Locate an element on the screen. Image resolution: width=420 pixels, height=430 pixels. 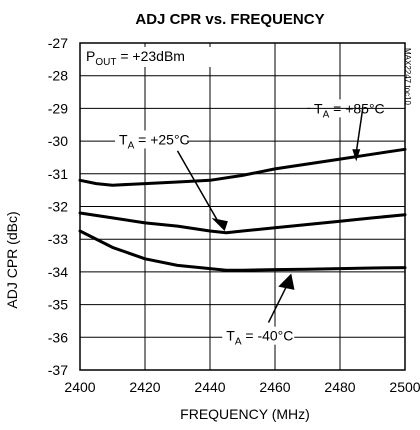
y-tick-label: -27 is located at coordinates (58, 43).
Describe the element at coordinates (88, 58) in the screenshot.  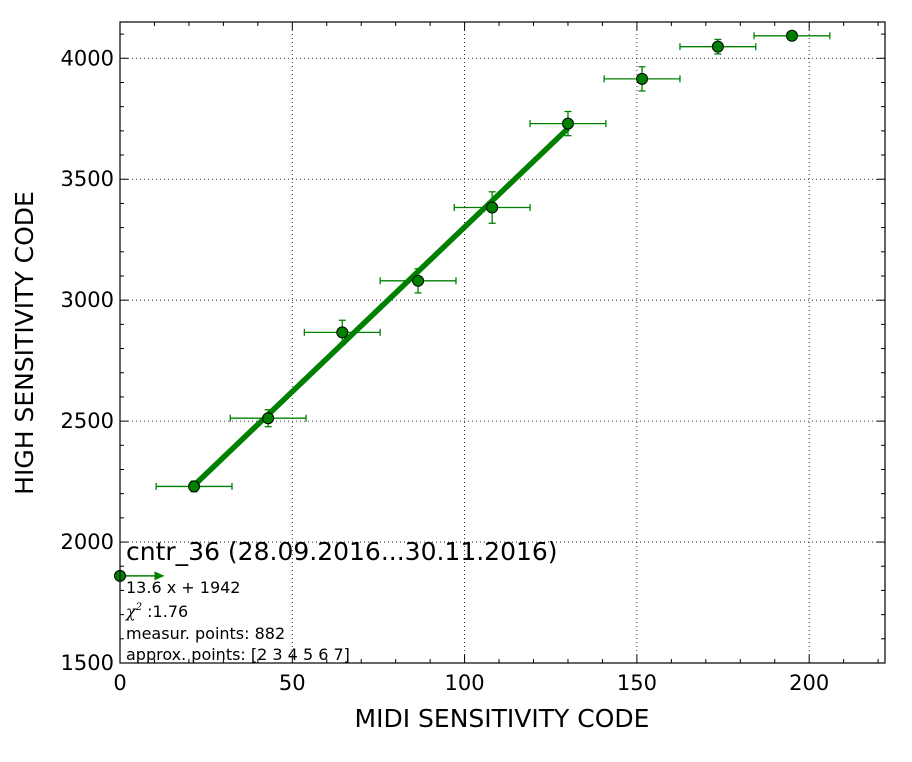
I see `y-tick-label: 4000` at that location.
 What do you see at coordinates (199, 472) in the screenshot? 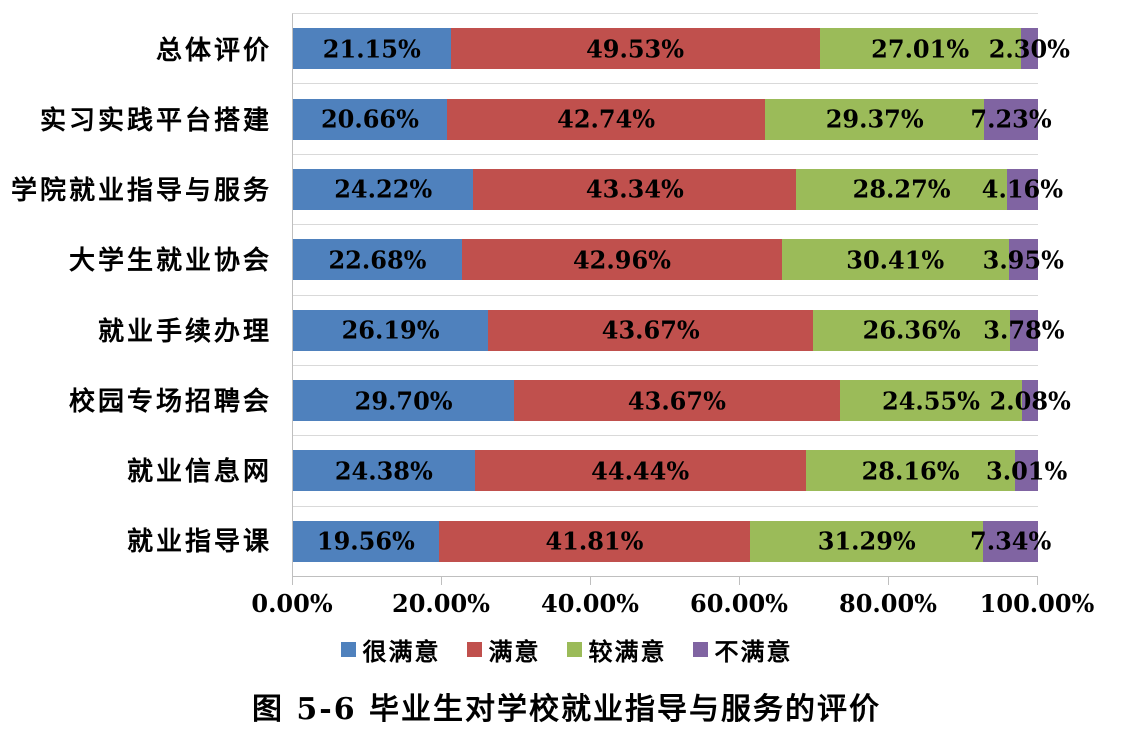
I see `category-label: 就业信息网` at bounding box center [199, 472].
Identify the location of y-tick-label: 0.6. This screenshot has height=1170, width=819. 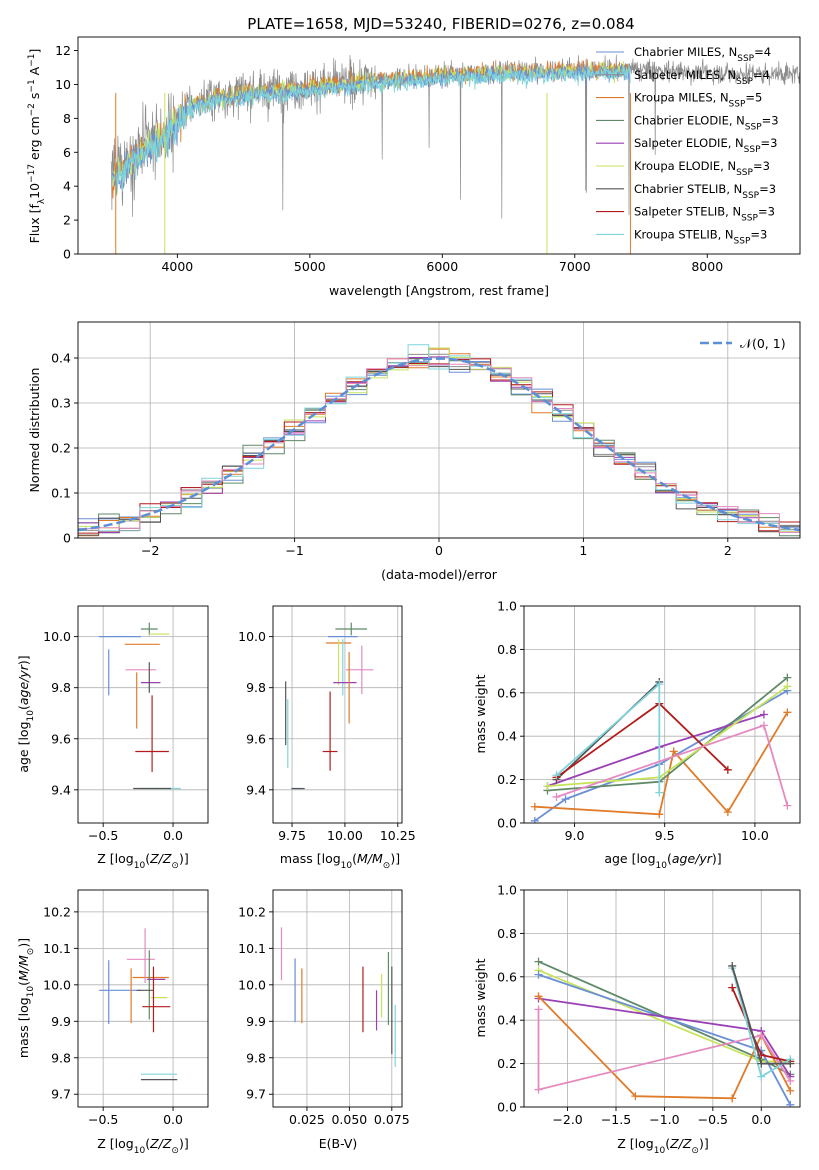
(507, 976).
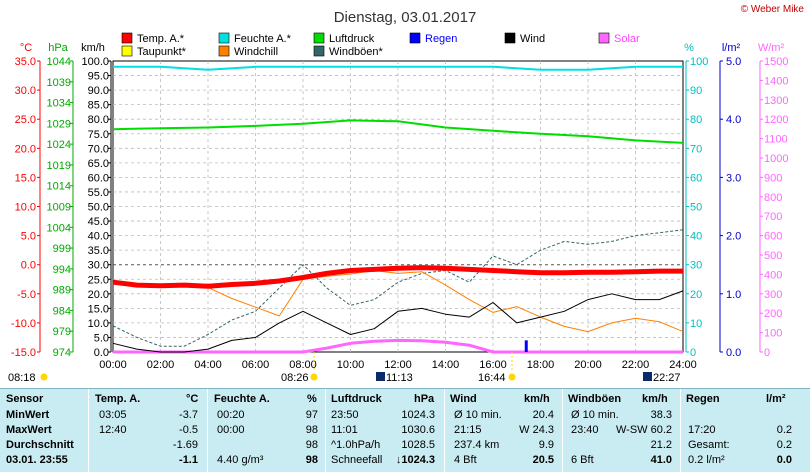  I want to click on series-feuchte-a, so click(398, 68).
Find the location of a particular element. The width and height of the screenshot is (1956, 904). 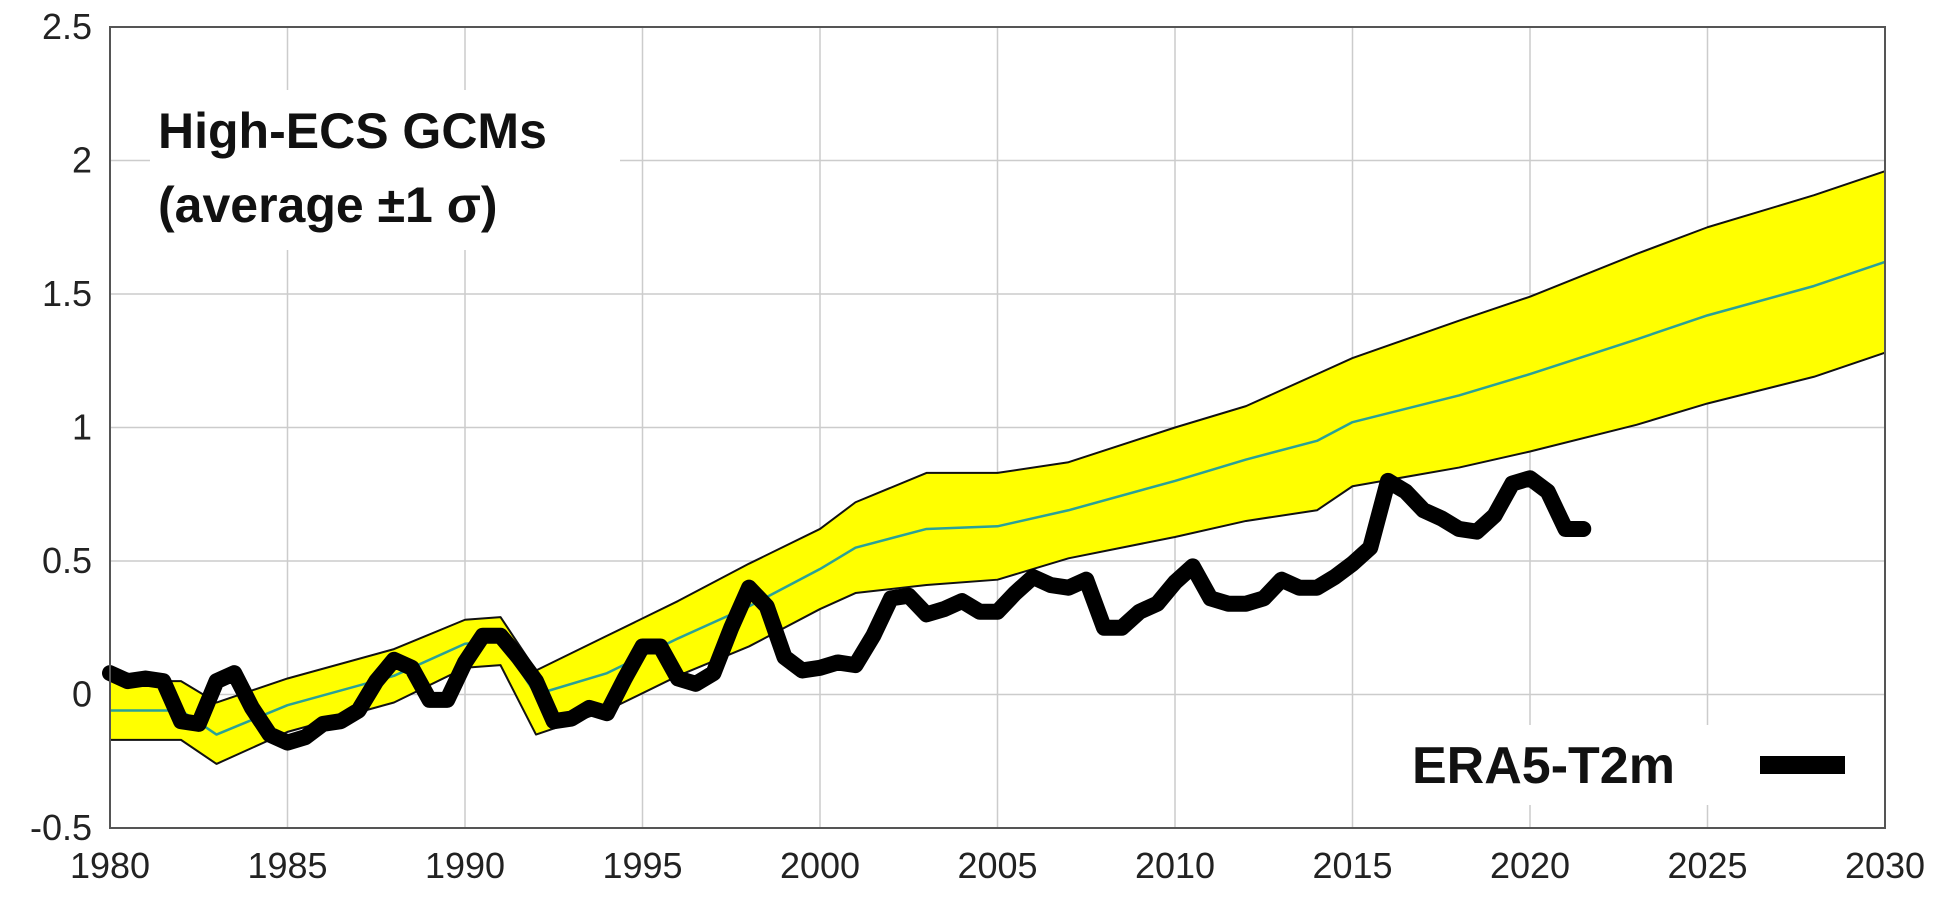

annotation-background is located at coordinates (385, 170).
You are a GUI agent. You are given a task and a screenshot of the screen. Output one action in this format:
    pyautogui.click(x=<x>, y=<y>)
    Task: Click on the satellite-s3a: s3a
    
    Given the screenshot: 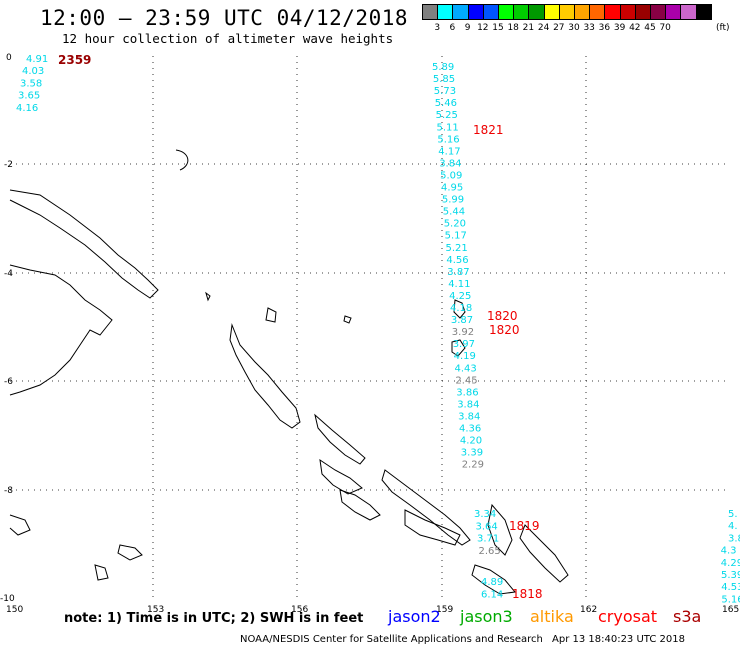 What is the action you would take?
    pyautogui.click(x=688, y=616)
    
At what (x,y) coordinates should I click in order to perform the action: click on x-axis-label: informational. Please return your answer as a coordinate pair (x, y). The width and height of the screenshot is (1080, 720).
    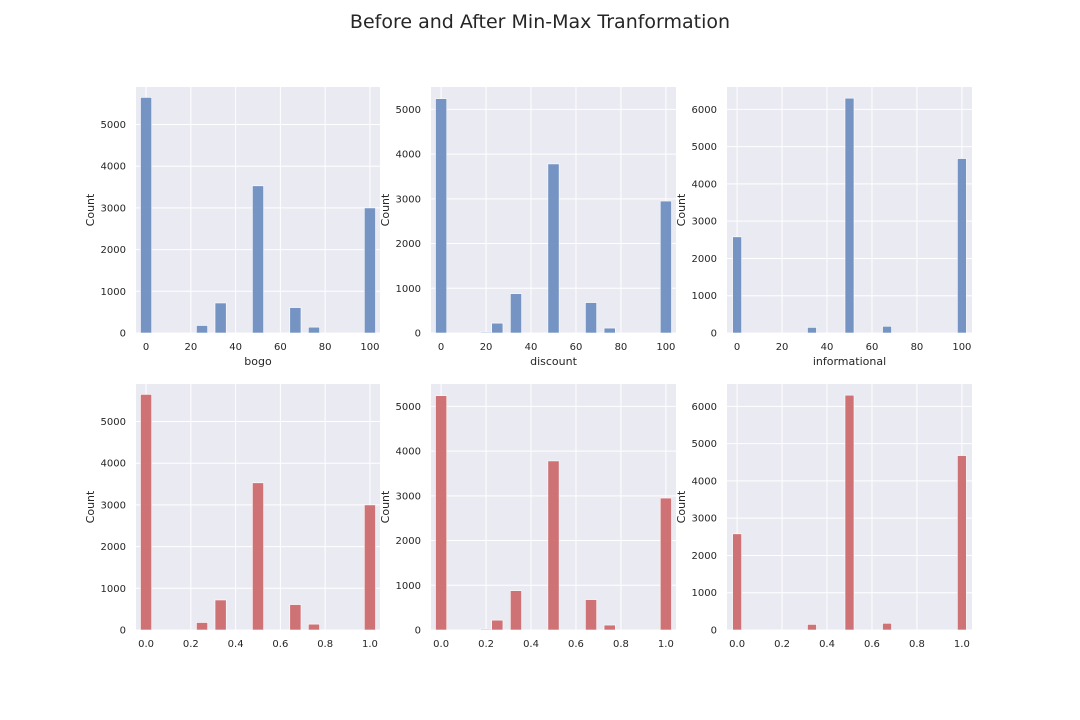
    Looking at the image, I should click on (850, 362).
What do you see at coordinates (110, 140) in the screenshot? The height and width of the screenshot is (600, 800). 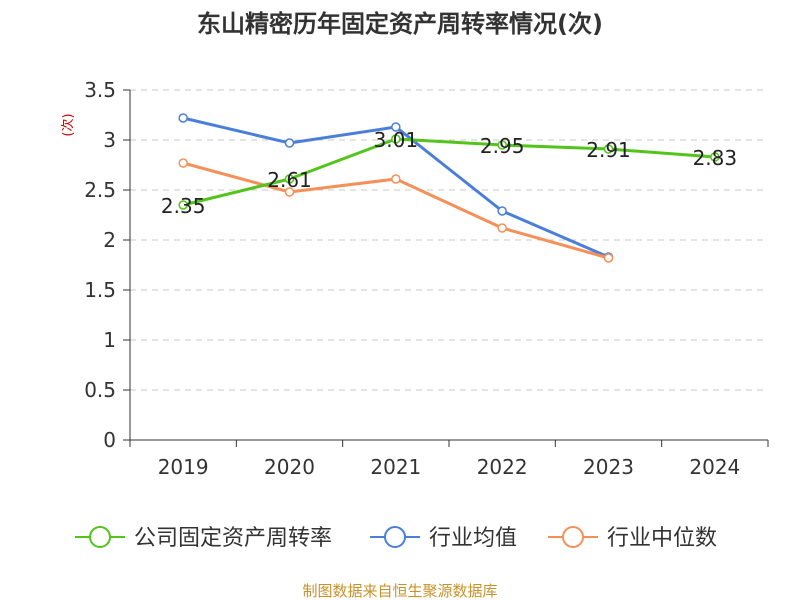 I see `y-tick-label: 3` at bounding box center [110, 140].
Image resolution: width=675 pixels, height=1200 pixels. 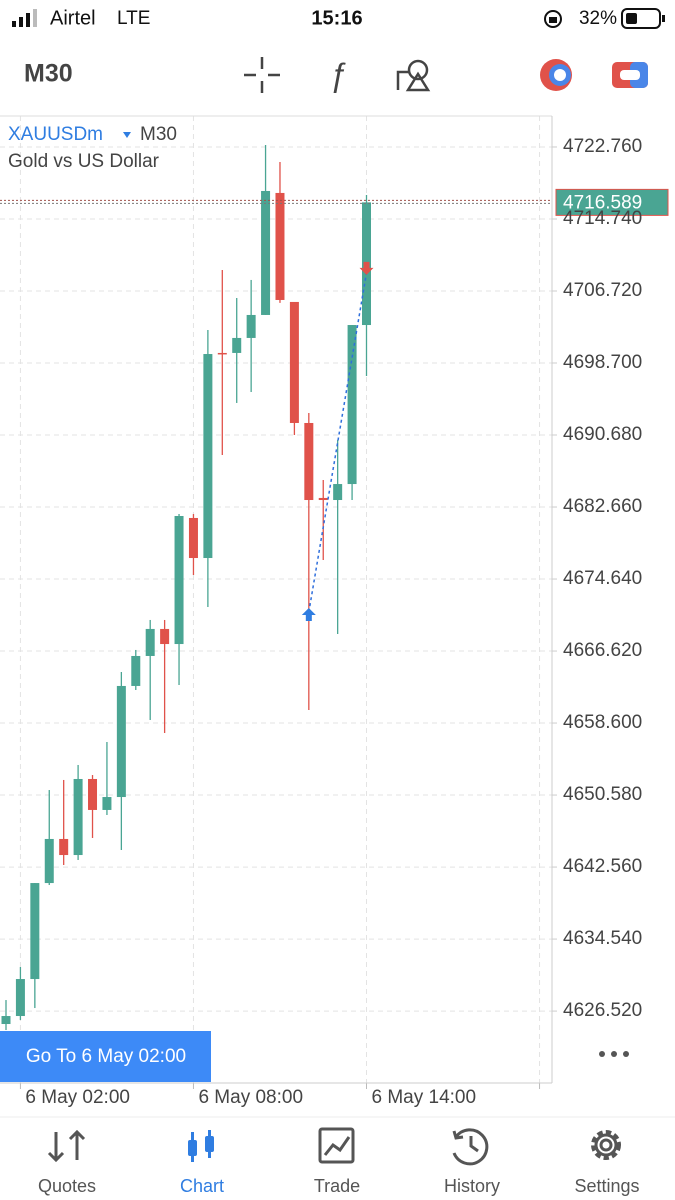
● ● ● ● ●
### WHAT NEEDS TO BE DONE
Rewrite the listing from the line with "What do you see at coordinates (199, 472)" to the line with "annotation-background is located", swapping "screenshot" for "screen capture" and leaving everything else the same. Leave out the pictures.

### OUTPUT OF THE TASK
 What do you see at coordinates (199, 472) in the screen capture? 
I see `category-label: 就业信息网` at bounding box center [199, 472].
Identify the location of y-tick-label: 0.6. This screen capture has height=1170, width=819. 
(507, 976).
  I want to click on series-feuchte-a, so click(398, 68).
Find the location of a particular element. The width and height of the screen capture is (1956, 904). 

annotation-background is located at coordinates (385, 170).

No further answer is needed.